Residents were evacuated and there were no injuries, according to MacDonald. But the damage to the roof will make the complex unlivable for some time.
When firefighters arrived at the building, known locally as Cappy’s Corner, they saw heavy fire burning through the roof, MacDonald said. About 75 firefighters responded.
The fire was extinguished in less than an hour, though firefighters remained on the scene throughout the morning to investigate the cause of the blaze, he said. They do not believe the fire was suspicious.
The fire department could not say when the residents -- many of them students at nearby universities including Northeastern, Wentworth Institute of Technology and Berklee College of Music -- will be able to move back in.
“It all depends on the property owners, their dealings with insurance companies, the scope of the damage. It could be months,” MacDonald said. “It’s hard to say right now. It’s too early to tell.”
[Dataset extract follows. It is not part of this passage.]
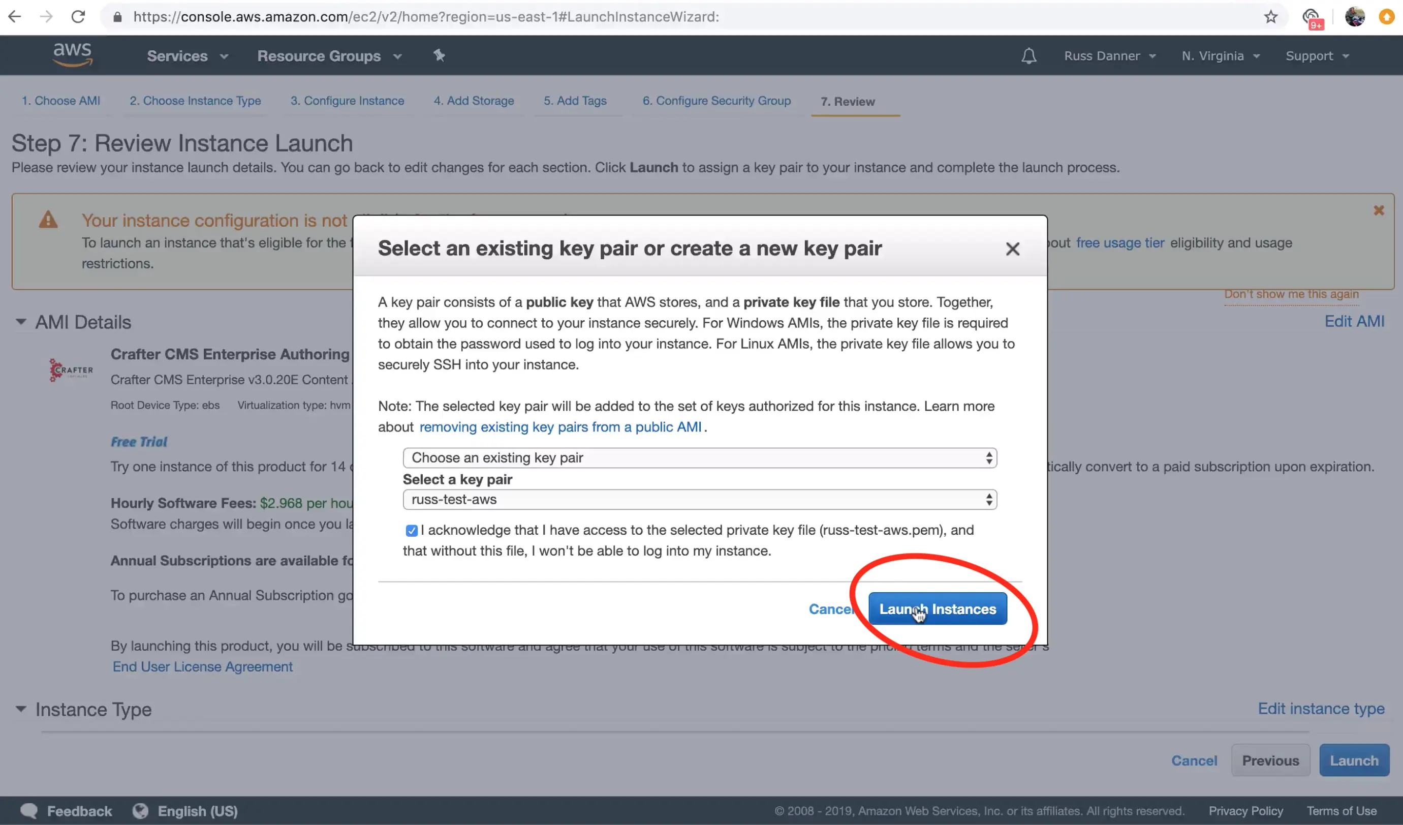Image resolution: width=1403 pixels, height=825 pixels.
Task: Click the browser address bar URL
Action: tap(426, 17)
This morning about a dozen students milled around the sidewalk outside the building, some with their belongings stuffed in garbage bags. Firefighters, they said, had allowed them back into their apartments briefly to collect personal items.
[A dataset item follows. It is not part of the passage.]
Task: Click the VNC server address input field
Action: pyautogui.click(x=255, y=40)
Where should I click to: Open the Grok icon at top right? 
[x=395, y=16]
Northeastern sophomore Justin Miller, 19, a Darien, CT native had just moved into the building on Saturday. Less than 49 hours later, in the middle of the night, he heard the fire alarm go off, followed by screams from his neighbors. He could smell smoke and quickly left his fifth-floor apartment.
Miller was among the students who went back in to fetch his belongings with help from his mother, Kim.
The two tried to stay positive.
“We’re going to call the school and see if Northeastern can give him temporary housing,” Kim Miller said.